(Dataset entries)
========================================

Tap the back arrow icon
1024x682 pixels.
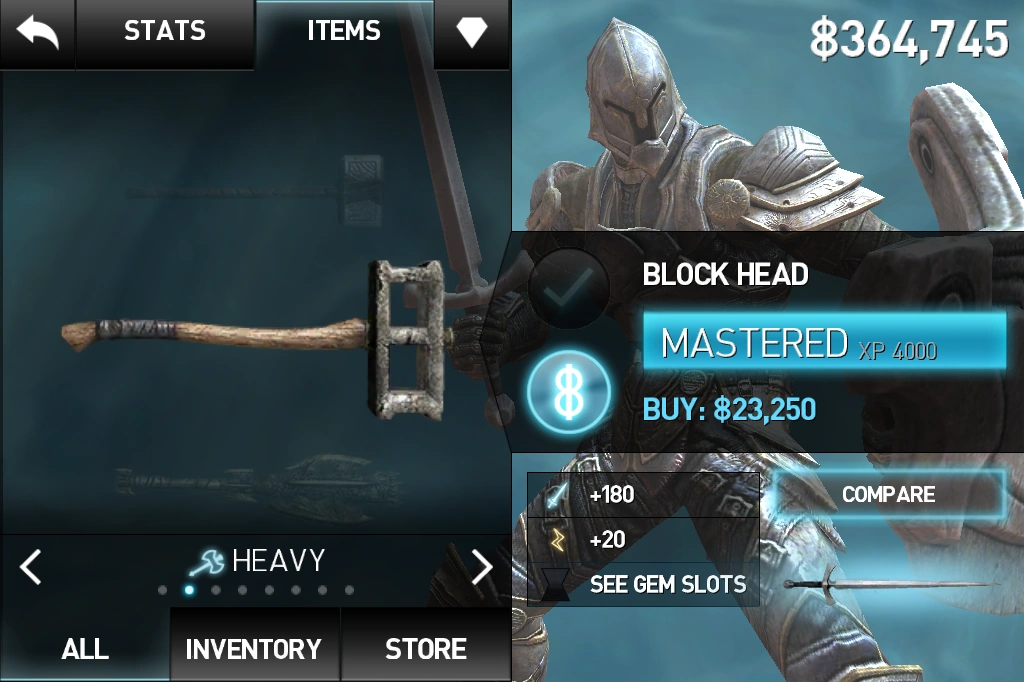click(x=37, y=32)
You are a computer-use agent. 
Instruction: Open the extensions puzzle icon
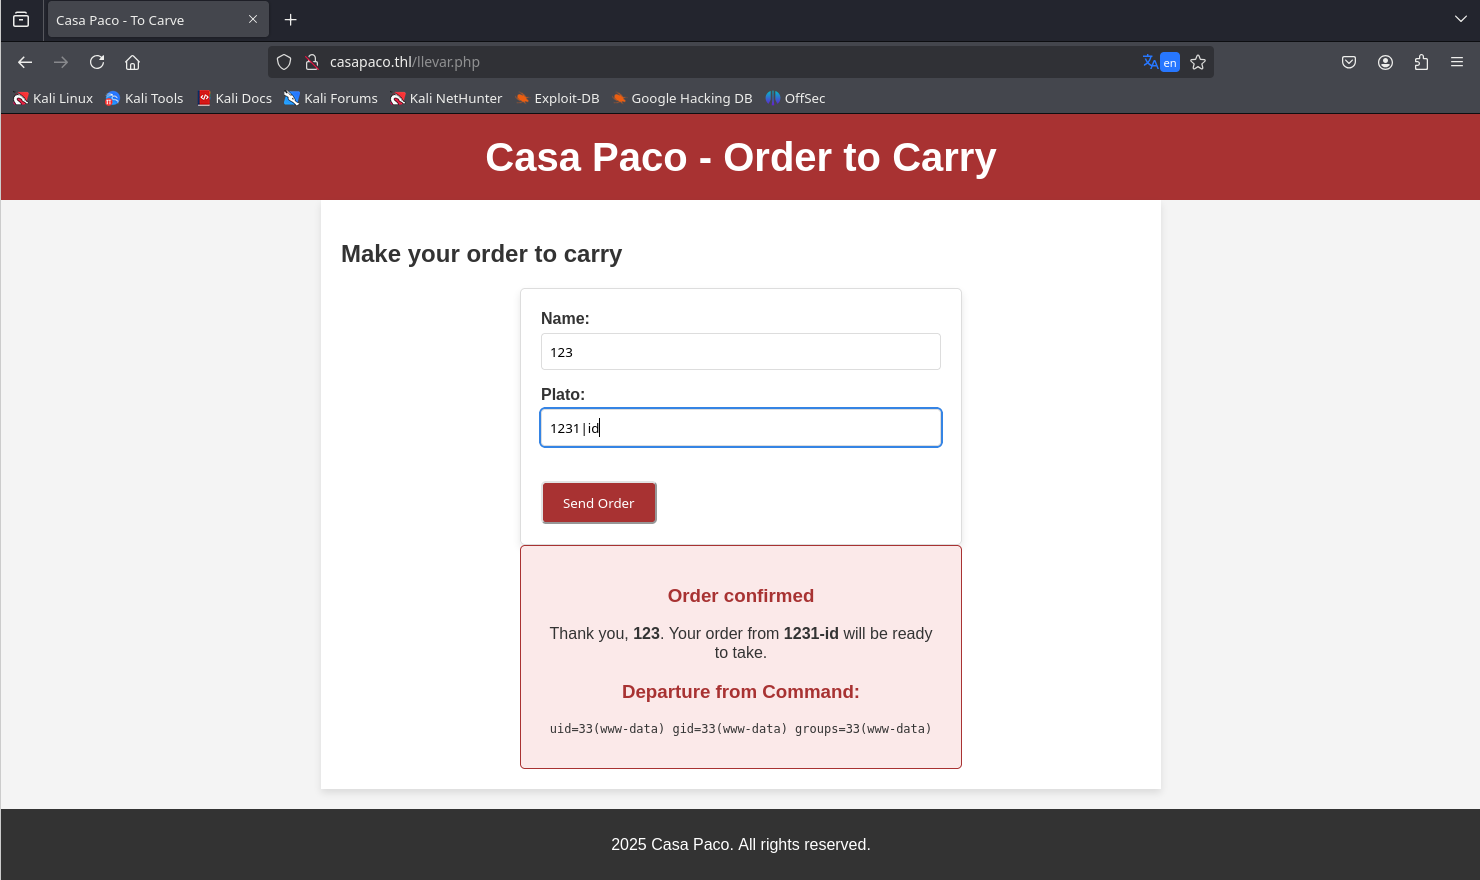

========================================

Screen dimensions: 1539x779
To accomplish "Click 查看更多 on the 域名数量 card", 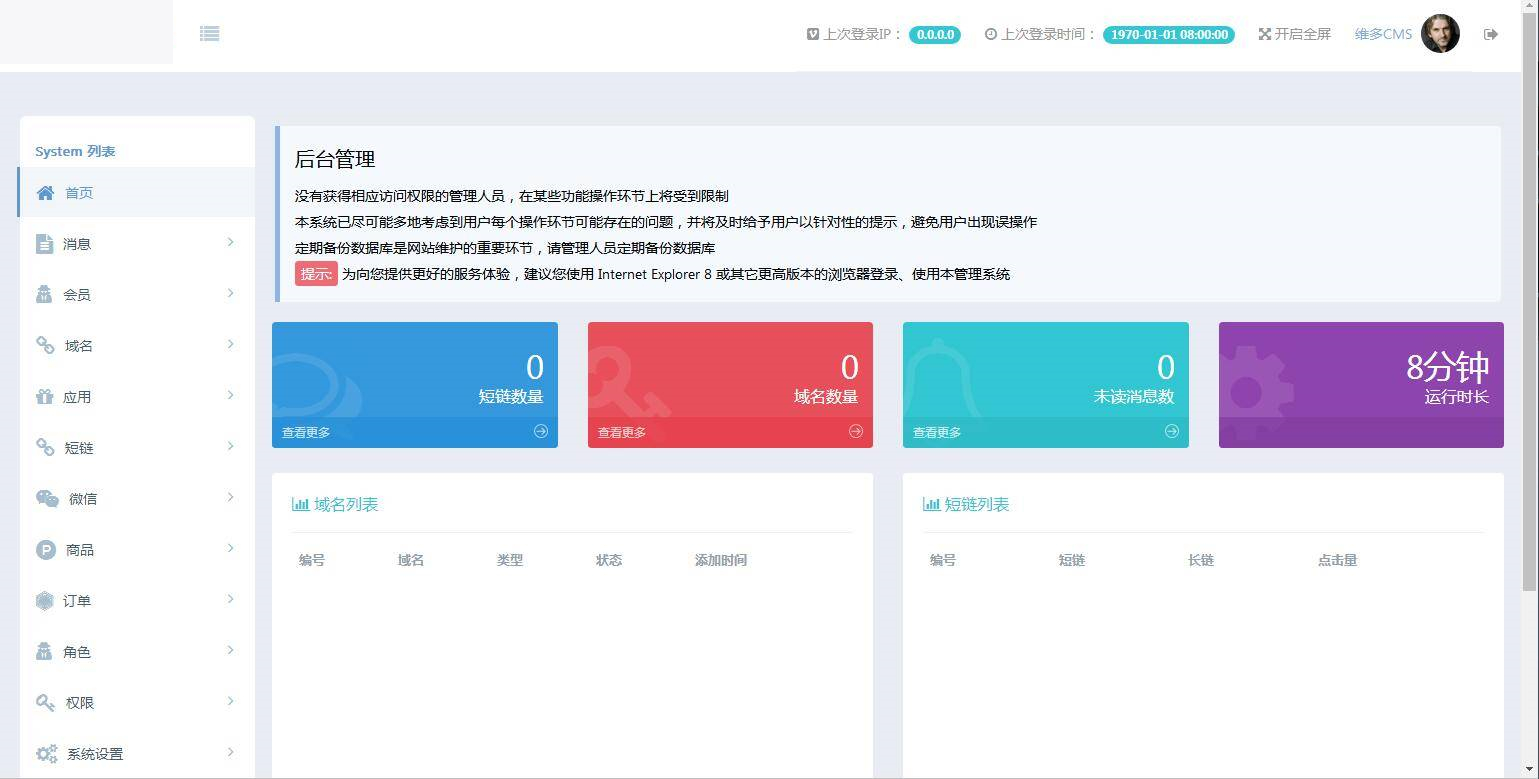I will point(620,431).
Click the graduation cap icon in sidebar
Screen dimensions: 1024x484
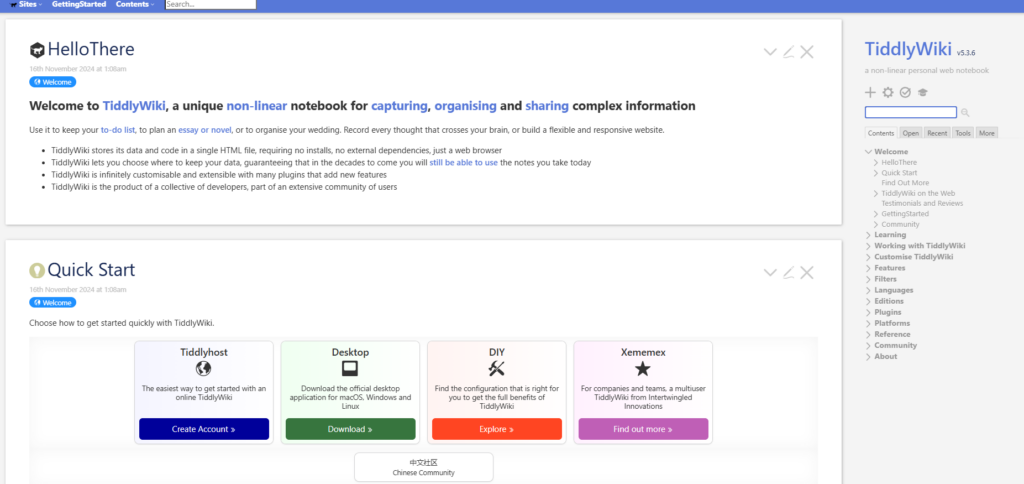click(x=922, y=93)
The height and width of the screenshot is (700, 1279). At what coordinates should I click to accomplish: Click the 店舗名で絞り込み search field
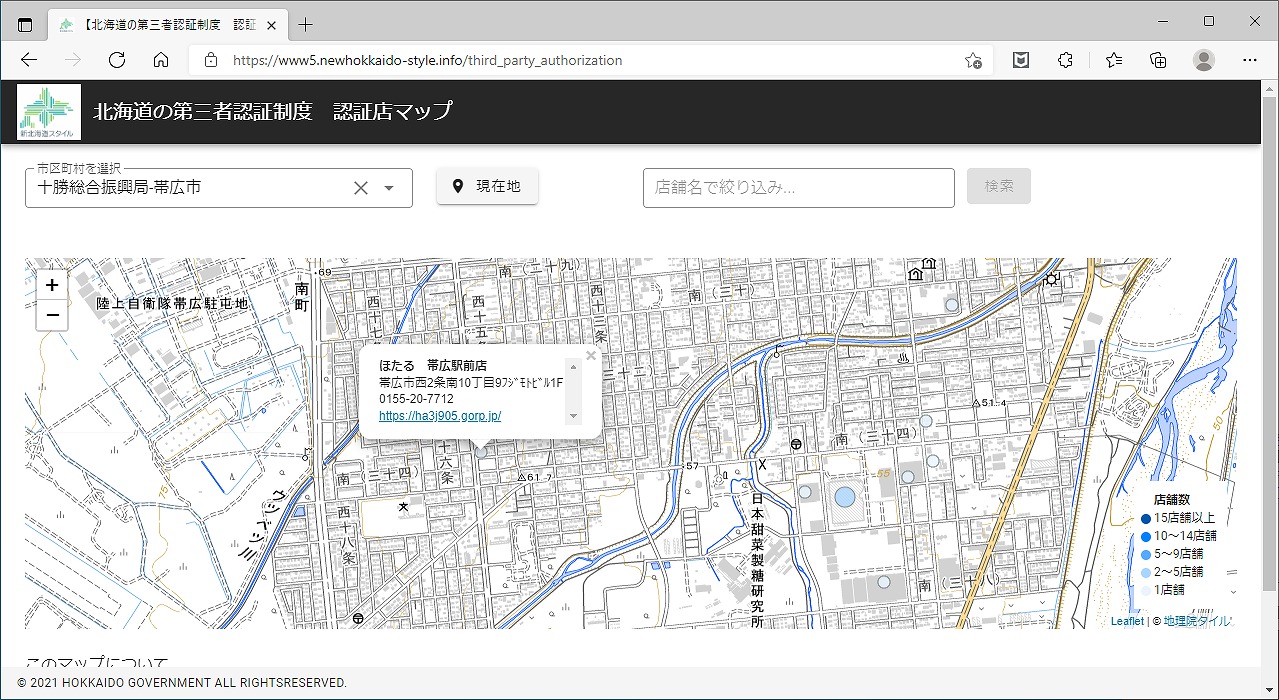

========================================

Task requirements =>
Once the line with "Screen dimensions: 1024x484" is found above, transcribe each line from it through the line with "The height and", exactly, and omit the pictures.

Response to this exercise =>
Screen dimensions: 1024x484
click(x=922, y=93)
The height and width of the screenshot is (700, 1279). At what coordinates should I click to accomplish: Click the 店舗名で絞り込み search field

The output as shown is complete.